Nuclear weapons are an essential part of the strategic framework of South Asia, and any attempts to create and maintain strategic stability between India and Pakistan must take their nuclear arsenals into account. Carnegie’s Petr Topychkanov discussed the current strategic environment and the potential for enhancing stability in the region. Carnegie’s George Perkovich moderated.

Key Elements of Strategic Stability

Topychkanov identified three crucial aspects of strategic stability in South Asia: an acceptance of mutually assured destruction, an agreement to control the number of overtly offensive nuclear weapons by maintaining a credible minimum deterrence, and a system of confidence building measures (CBMs) to prevent escalation should conflict occur.

  • Credible Minimum Deterrence: Both countries accept the main tenets of mutually assured destruction, and have stated their intention to maintain a credible minimum deterrence, Topychkanov stated. However, each country treats the credible minimum deterrence differently:

    • India: While India has adopted a structured and formalized approach to minimum nuclear deterrence, Topychkanov questioned whether its adherence masks a different intention.
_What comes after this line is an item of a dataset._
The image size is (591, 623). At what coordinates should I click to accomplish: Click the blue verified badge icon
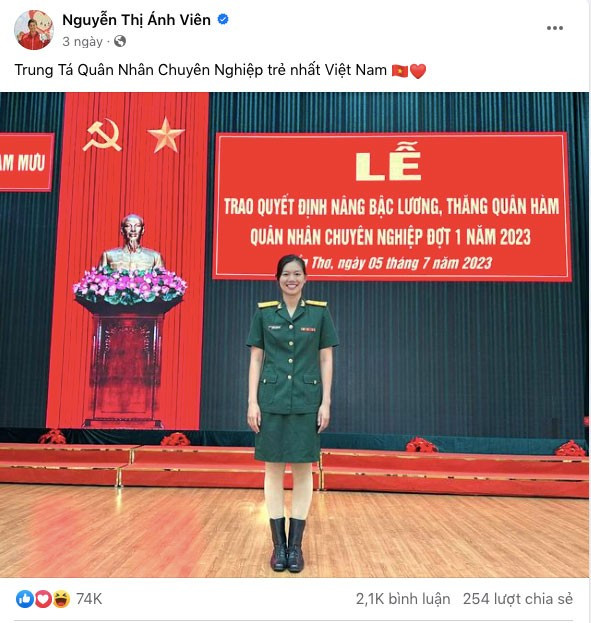click(223, 19)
He noted that India might be seeking a maximum nuclear deterrent, to increase its credibility and effectiveness. He also said it remains unclear if India would adhere strictly to its no-first-use obligation, given that it does not possess effective second-strike capabilities.
       
    • Pakistan: Pakistan’s approach to minimum deterrence is more flexible, and its deployment can change based on perceived risks of pre-emption and interception, Topychkanov said.
       
  • Optimists and Pessimists: Topychkanov identified the key arguments of both nuclear optimists and pessimists in South Asia. Pessimists believe a nuclear exchange is far too likely, citing repeated confrontations and underdeveloped systems of nuclear control. Optimists counter that a nuclear disaster remains unlikely, especially given lower combat preparedness during peacetime, which would delay a retaliation by hours or weeks and might allow for cooler heads to prevail.
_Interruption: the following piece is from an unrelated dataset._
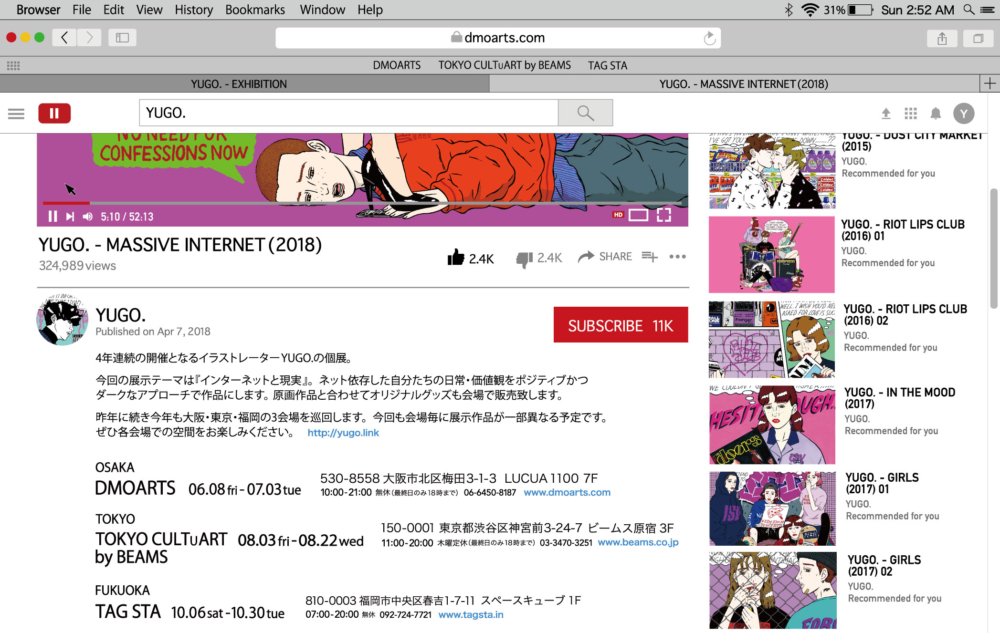Enter fullscreen mode in the player
Image resolution: width=1000 pixels, height=633 pixels.
pos(663,214)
Arms Control in South Asia

  • A Mutual Understanding: No structure of formal arms control agreements currently exists in South Asia. This is chiefly due to the fact that Pakistan and India’s capabilities are more or less clear to one another, and neither country has an interest in a nuclear arms race.
     
  • The China Conundrum: Arms control in South Asia is further complicated by the presence of China. India is more interested in controlling and verifying the nuclear arsenals of China than it is in entering into an arms agreement with Pakistan, but China shows no interest in any arms control deal in South Asia, Topychkanov explained. Pakistan, similarly, would like to enter into an agreement with India, but India is unlikely to comply without an agreement with China.
     
  • Verification: India and Pakistan have signed a number of small arms control agreements. None of them, however, includes significant verification measures to ensure compliance or to build confidence in the bilateral relationship. Topychkanov recommended taking steps toward implementing verification to help improve the security dynamic.
     
  • Composite Dialogue: India and Pakistan must work toward addressing a number of controversial issues by resuming the Composite Dialogue, which includes issues of nuclear security, high-level talks on Kashmir, and, for Pakistan, ceasing support for militants who attack India.

Cold Start

In the wake of the 2008 terrorist attack on Mumbai, India is reportedly considering adopting a Cold Start doctrine, which would call for aggressive but limited retaliation to another such attack. Perkovich noted that such a policy could have a potentially destabilizing effect in the region. Pakistan, fearing Indian conventional superiority, might decide to rely on its nuclear arsenal in the event of an Indian conventional retaliation. By using, or even articulating, such a strategy, India is defining the problem in terms of strategic stability, Perkovich argued, but rather to compel Pakistan to actively eradicate groups that would attack India.

Nuclear Cooperation Agreements

Topychkanov noted that while he did not support civilian nuclear cooperation agreements with non-NPT states such as the ones between India and the United States, France, and Russia, it may be possible to use those agreements to engage with India and find common ground between India and Pakistan in limited areas. Perkovich noted the Indian nuclear deal made a situation like the prospective China-Pakistan nuclear cooperation much more difficult to prevent, as China searched for a way to get even with the United States. As the United States works to bring India into the Nuclear Suppliers Group, it risks pushing China out and harming the very non-proliferation regime that Washington has been trying to build.